I'm also dealing with another issue with involves interaction with a third party person and he simply hasnt given me a effective solution since last 4 weeks.

In addition to all this, 've been secretively desiting if I would test positive for pregnancy this cycle.Only Till last Thursday, I did have hope, i thought a divine miracle was happening on me.Anyways,hoping to get pregnant very soon..Having fingers crossed.

Thursday 23 July, 2009

Getting in touch with old friends

And so I start my daily routine of opening Outlook first (office work first!), then gmail, then winkiesways,..And there in Gmail, I see an new message from some name who is so very familiar. And there its my school friend..Felt really good and was grinning while reading her email though it was only of 2 lines..This time, I broke out of my procastination, immediately composed her a reply, and even before i culd expect a reponse from her, saw a friend request threby allowing em to view her pics..She is gorgeous mother of a year old, and has such a adorable family..browsing through, found some more friends and classmates and found that they are all settled as a family.I'm genuinely very happy for them. Looking at all their kids' pictures, I beg and plead the Almighty to bless me also with a child and i go wistful as to when I would become a mom.I shall soon post the birth story. It starts in Feb 2006 and I sincerely wish and pray that I will have a child by August 2010.Everything happens for a reason, yes, I believe it, but I'm also a normal human being, sometimes I get very depressed and stressed out and feel in the middle of an ocean and it seems an uphill task as to who will help em to reach the shore and when I will reach the shore. I'm longing to join the Doula ganag and longing to be blessed!.

Tuesday 21 July, 2009

Sis enrols in college

Hurray! Good News! Sweet little dear sis gets admitted to college. Just cant believe my own eyes if its the same cute little thing that i saw the next morning after her birth in the hospital, now is taller , slimmer, smarter than me. In terms of beauty, I cant even give you a compraison with me, thats why ,it wasnt include in the previous line. She is one of the two whom I consider the most beautiful women in the world. Any guesses who is the other??

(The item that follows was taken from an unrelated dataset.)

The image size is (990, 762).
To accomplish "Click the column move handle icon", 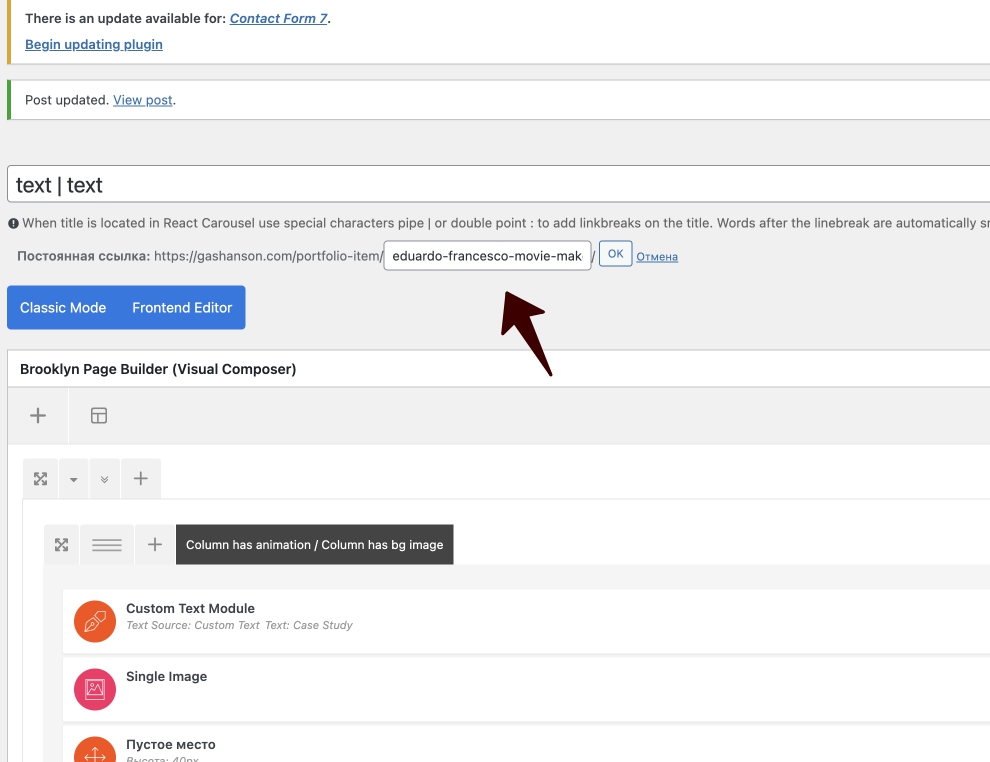I will pos(62,545).
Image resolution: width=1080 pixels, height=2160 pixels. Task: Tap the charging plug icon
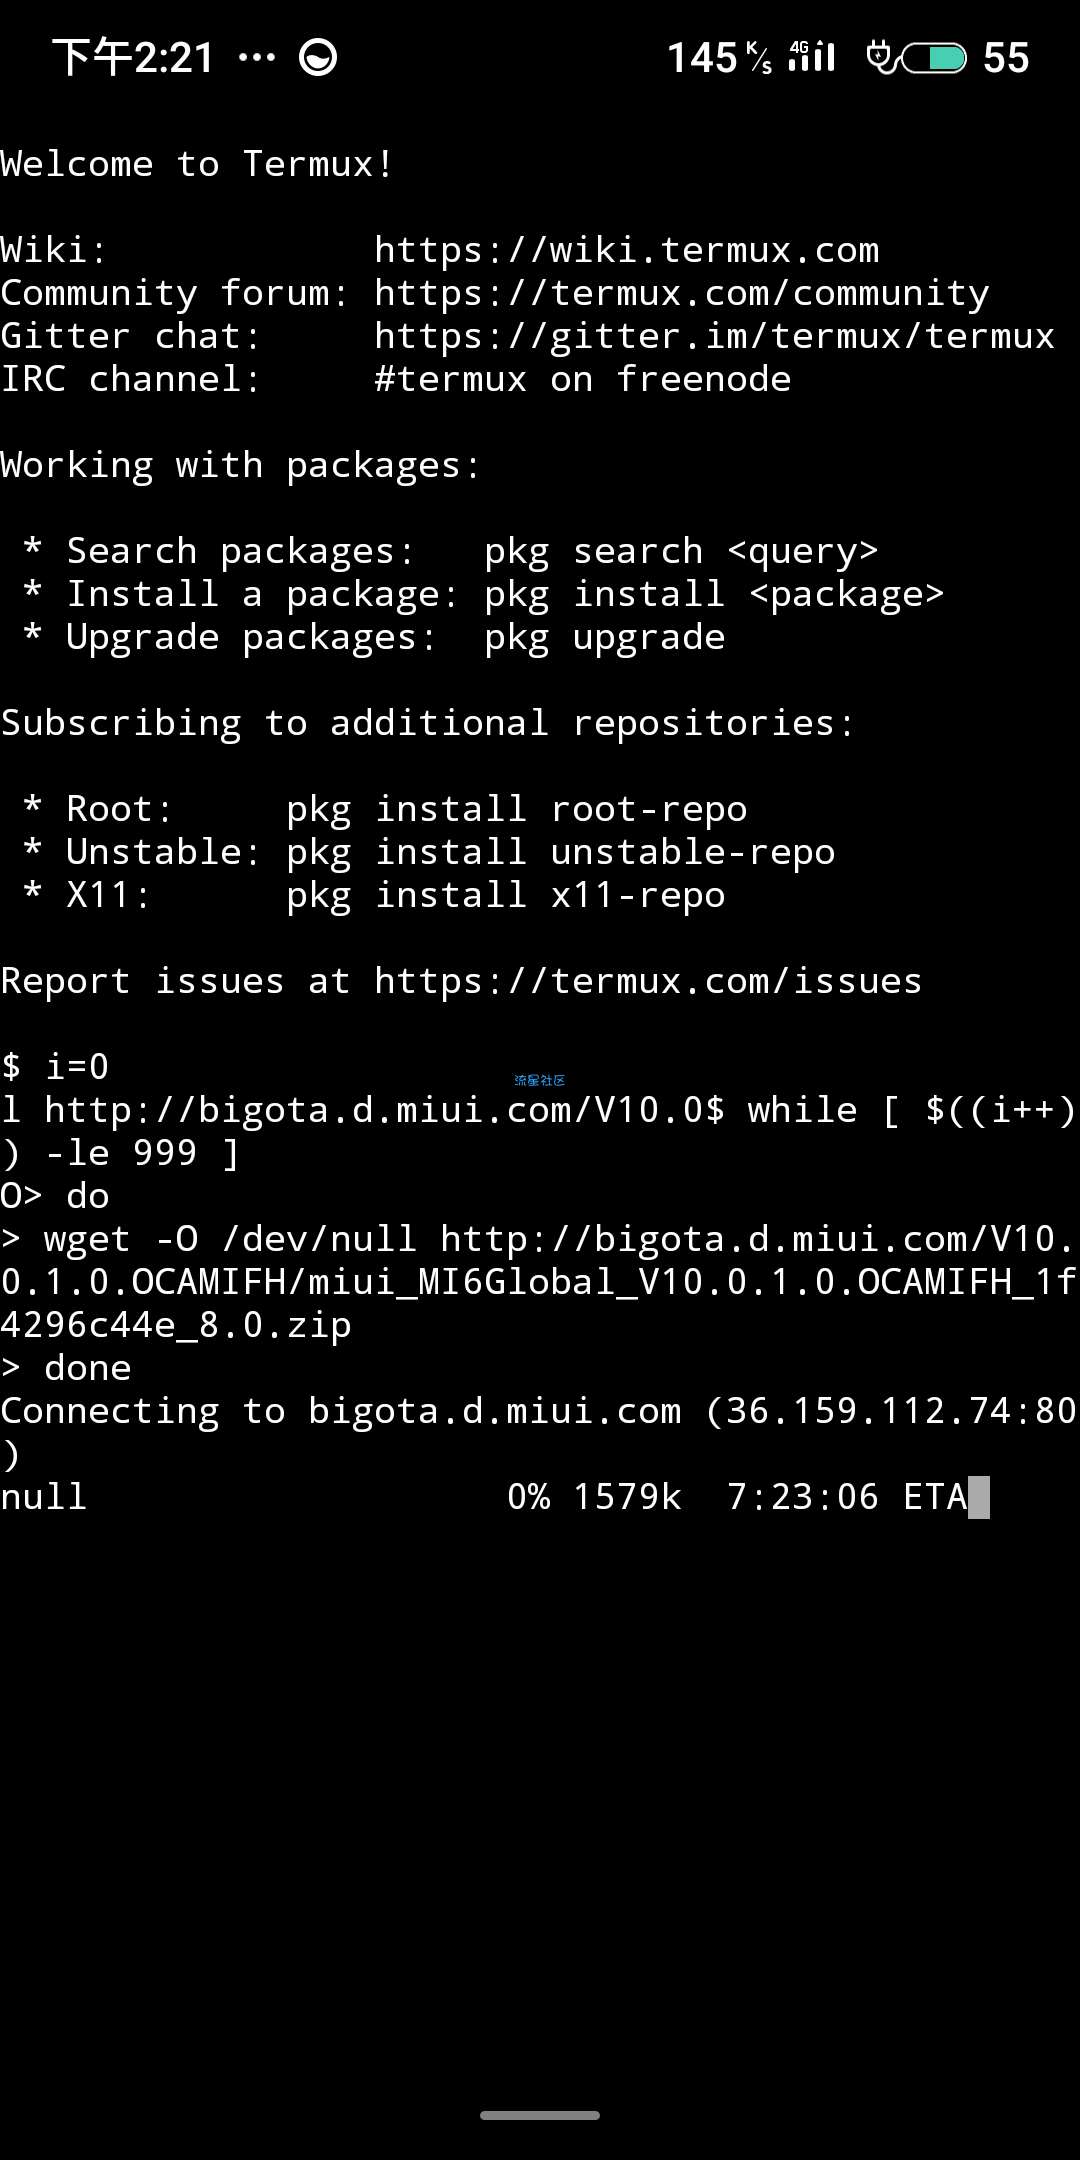881,57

Words falter to come when I want to describe about how she has changed our lives, our family, the joy and the happiness that she has brought into our worlds. She proved to be opposite to me since her childhood days when she dint make a single fuss in her food, play, sleeping habits. She gave enogh rest for my mom, being an obedient child, you wouldnt believe when i say that she used to do poojas and japas when she was still a 3 year old(I do have pictures to rpove!), a little helper around the house, a daddy's daughter who wouldnt allow my dad to carry a suitcase when he had to travel(
a separate post on how my dad used to sneakily move out of the hosue whenever he had to travel), the pink mite who used to call me acca a hundred times(wait, was it not thousand?) a day,my angel who adorned her hair with flowers 10 times more than the length of her hair and who now has enviable dark, long and strong hair,the darling of our house who socialised very well with all near and dear, who gradually took upon cooking and now master every other ish that you can think of. Appu, you are the best thing to have happened in my life and wish and sincerely pray God that the child that I bear will also be as sweet and darling as you are. Appu Beta, May the Good Lord shower you with adundant blessings for a happy, peaceful, healthy life ahead. As you now start to face the world, I pray that the Divine power shower you with mental strength to face the challenges, the wisdom to distinguish between the right and the worng, the strength and stamina to move past the hurdles and emerge successful in all that you. I have so much to learn from you, sweetu,be my teacher Appu!

Agara Mudhala

Ezhuthellam Aadhi Bhagavan Mudhatrey Ulagu

This is my First Post, and the not-so first attemp in blogging. Have been trying to be regular on posts since the last 4 years throgh various blogspot pages,and this is another attempt to record all the happy, intersting, mundane, events in my life. More importantly, this is alo a space to vent all emotions and feelings and in a sincere desire to mature spiritually, I start this blog.